--- Mikhael Goikhman wrote:
> On 18 Dec 2002 18:57:32 -0800, Nadim Shaikli wrote:
> > iso8859-6 is a subset of iso10646-1 -- again, iso8859-6 alone is
> > simply not usable; its visually incorrect without shaping and one
> > is not able to shape sans Form-B glyphs (there are a plethora of
> > posts regarding this topic on the 'net - I can certainly send you
> > the links if you like so as not to go on a tangent on this forum).
> 
> I know the theory well now. But you miss my point. I want everything to
> work, including iso8859-6. You can't deny that there is such charset (and
> encoding) and as you said it is not losing for Arabic. So if a user
> requested iso8859-6 fonts (without non iso8859-6 characters, of course)
> he don't want to see question marks for valid iso8859-6 characters.

I won't argue with that - but in all honesty I don't think anyone will
do that unless its for shear testing/curiosity.

> Don't worry about this, I may later fix one-byte Arabic charsets myself.
> Or not fix, if you are against supporting all existing Arabic fonts. :)

I'm not against it and in theory you are correct - it should work as
well so that fvwm doesn't deviate from "normality".  I'm a bit biased
as a great deal of us on arabeyes.org have been advocating UTF-8/ISO10646
since its solves so many of our problems; do go ahead and fix it, it
shan't affect the proper shaping doing in utf-8.
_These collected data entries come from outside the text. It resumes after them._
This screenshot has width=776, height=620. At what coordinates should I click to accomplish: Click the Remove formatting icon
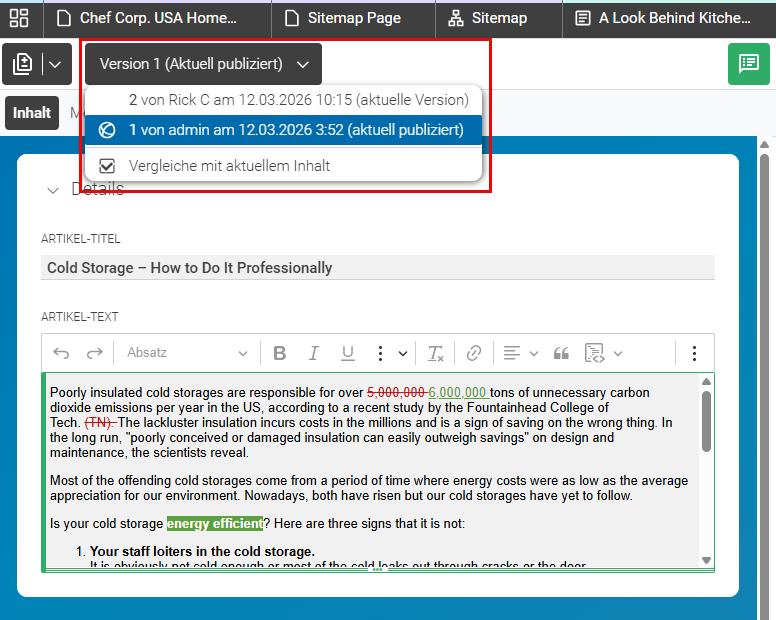[436, 353]
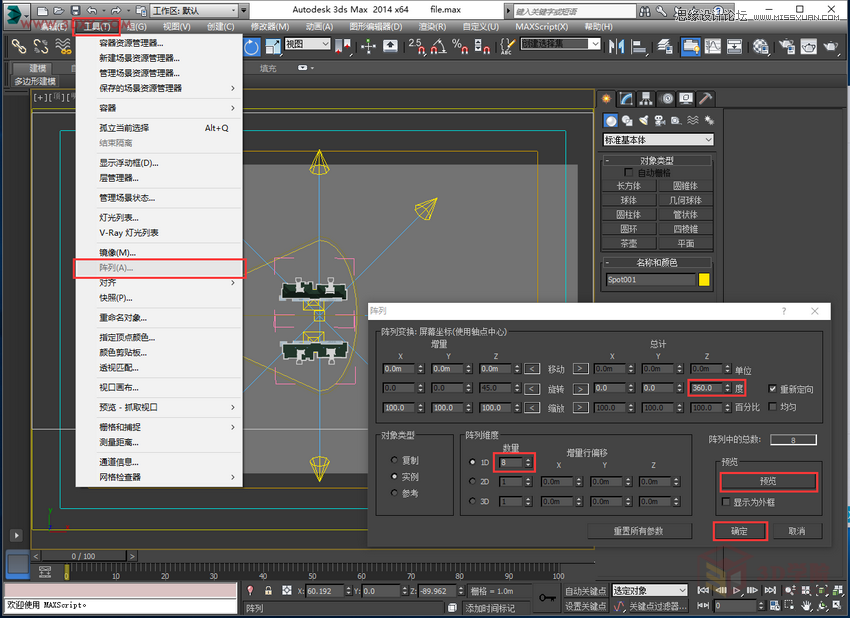Select the Cameras category icon
Screen dimensions: 850x618
point(659,121)
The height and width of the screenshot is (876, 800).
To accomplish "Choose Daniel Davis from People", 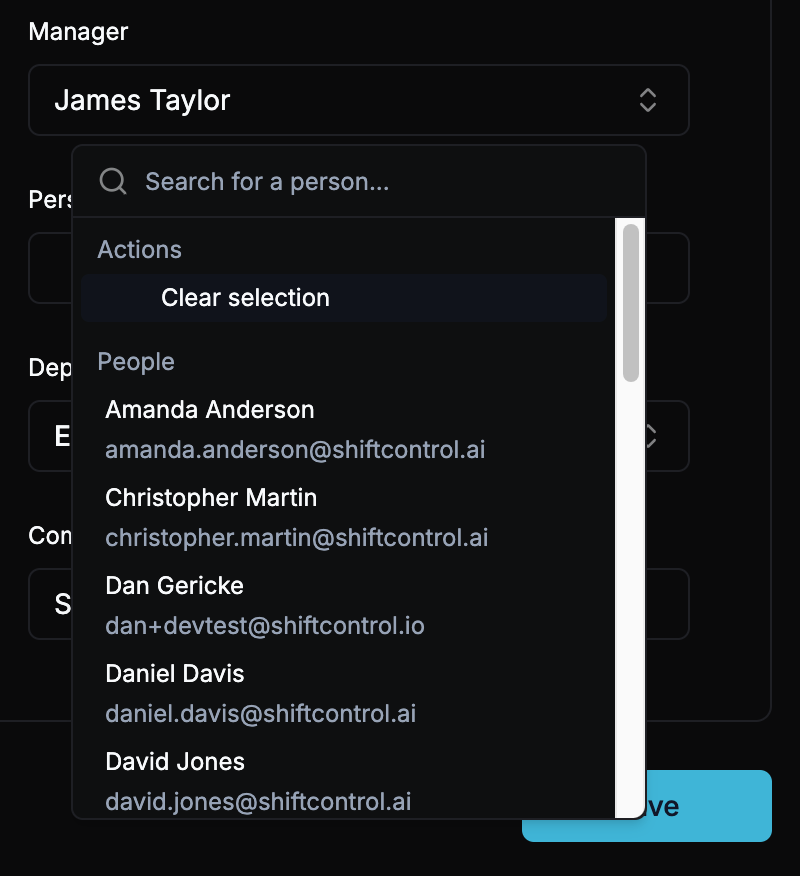I will point(175,674).
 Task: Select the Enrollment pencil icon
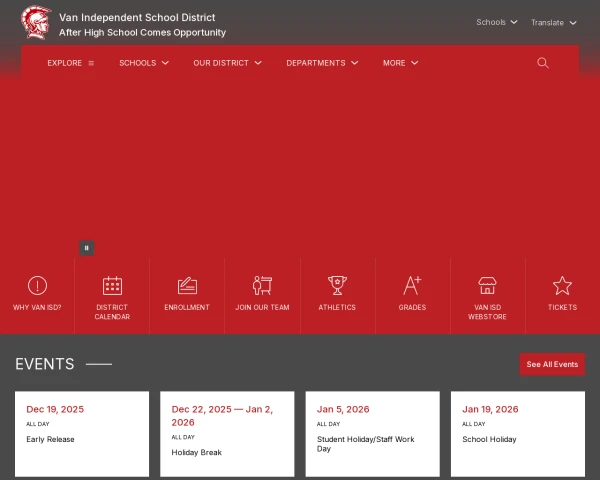point(187,286)
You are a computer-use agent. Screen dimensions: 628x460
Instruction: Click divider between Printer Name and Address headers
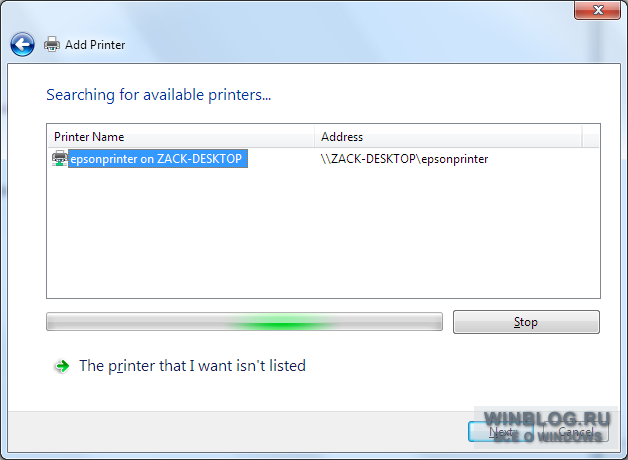tap(314, 137)
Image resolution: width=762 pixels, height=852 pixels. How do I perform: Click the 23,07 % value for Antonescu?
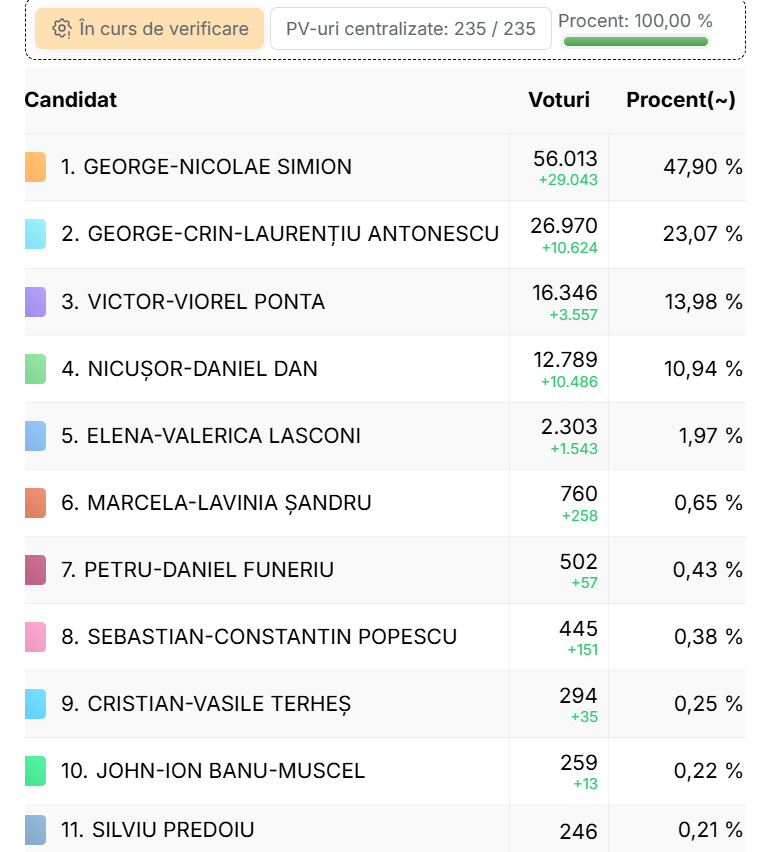pos(702,234)
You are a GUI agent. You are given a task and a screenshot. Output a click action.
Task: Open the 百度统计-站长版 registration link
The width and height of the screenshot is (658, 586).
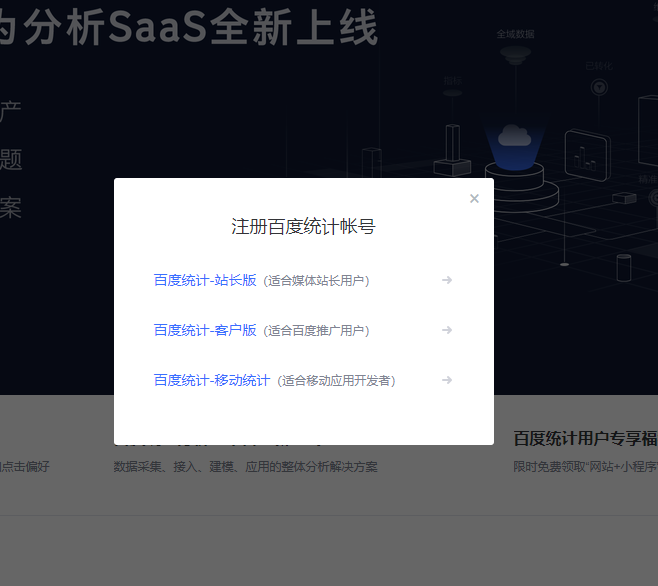pyautogui.click(x=205, y=280)

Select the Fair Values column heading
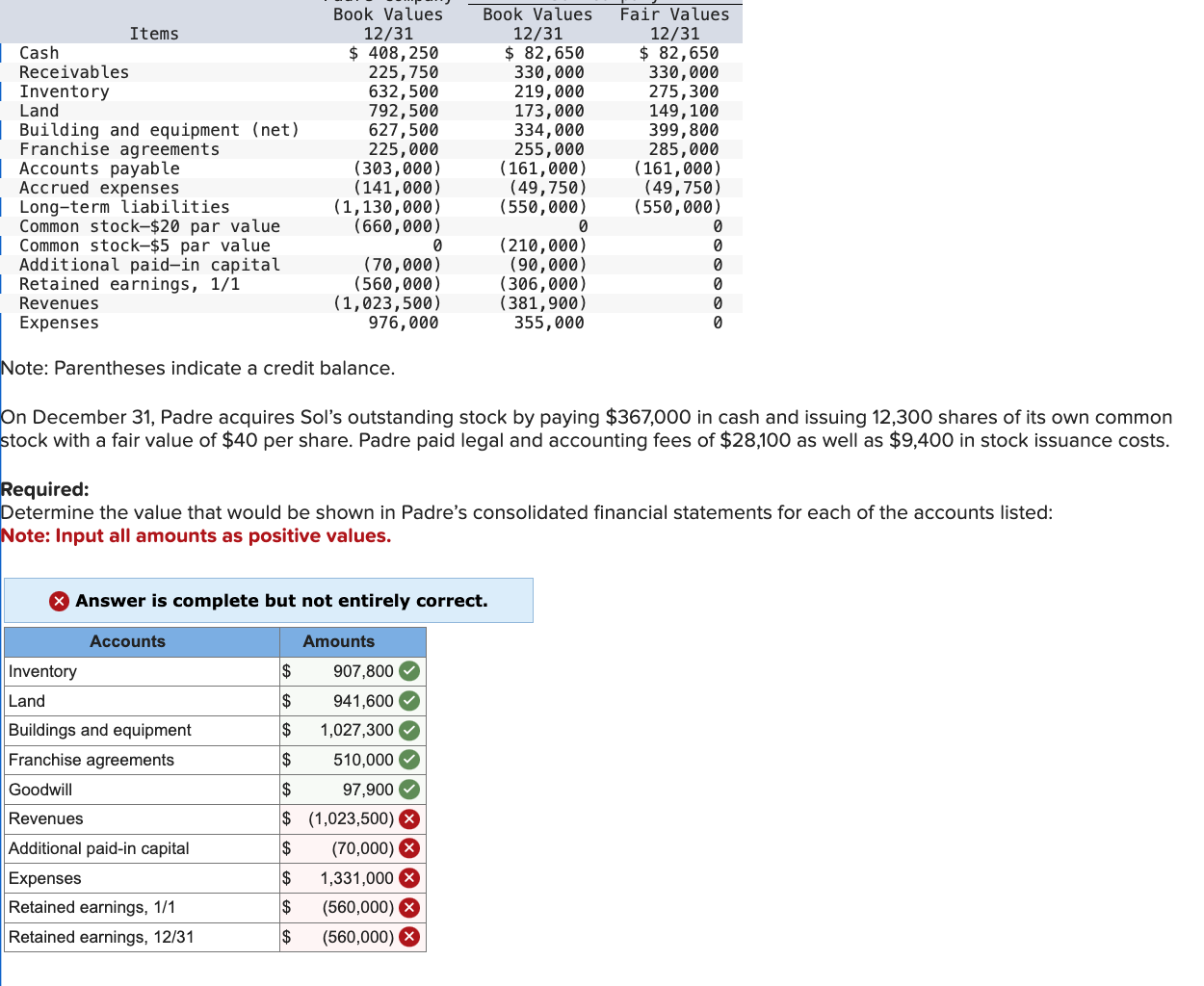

> > > We supported all iso encodings. I see no valid reason to stop to support
> > > iso8859-6. I think the problem is that once shaping is applied fribidi
> > > (or is it iconv?) can't go back to iso8859-6 and uses question marks
> > > then, so we should only apply shaping for unicode encoding of original
> > > strings.
> > 
> > I don't think its a question of support.  Fvwm is doing the right
> > thing.  I view this as "faulty/missing font" issue.  The font file
> > you were using simply doesn't have the _required_ Form-B glyphs and
> > thus Arabic can't be displayed properly.  Its like wanting to display
> > chinese without having the correct chinese glyphs and getting question
> > marks instead.
> 
> What you say is that all existing CP1256 and iso8859-6 one byte fonts
> should show question marks and never Arabic glyphs that they contain.
> I don't know, it is not hard to fix this situation.

And fixed it should be (I'm recanting my stance in favor of "theoretical
correctness" :-)

> By the way, FVWM supports CP-1256 encoding without problems, as far as
> I can see, when I set CP-1256 encoded title using:
> 
>   env LANG=ar_JO.iso8859-6 date | iconv -f iso8859-6 -t cp1256

Again theoretically - cool :-)  but I sure would not advocate anyone to
use M$'s encodings.

> I even see it correctly shaped (I think) if I use unicode font like:
> 
>   Style Arabic Font StringEncoding=CP1256:*-arabeyes-*/iso10646-1

So the above is saying take my strings (which are CP1256) and convert
them to UTF-8 (since iso10646-1 is noted) and use the noted font to
display them, right ?  If so it makes total sense - the man page should
note that 'StringEncoding' acts as the '-from' for 'iconv'.

> > I can understand the following encodings
> > UTF-8, USC-2, USC-4 and UTF-16, but don't quite understand a setting
> > akin to 'StringEncoding=iso8859-6' (unless fvwm is mapping names to
> > encodings which is what I thought it did - "convenience magic").
> 
> If you have text stored in some encoding (iso8859-6 or cp1256), you may
> find it useful to be able to convert it to something else, like utf-8
> to use with unicode fonts. FVWM allows this using StringEncoding.

OK, cool - then what I note above ("acts as the '-from'") is correct.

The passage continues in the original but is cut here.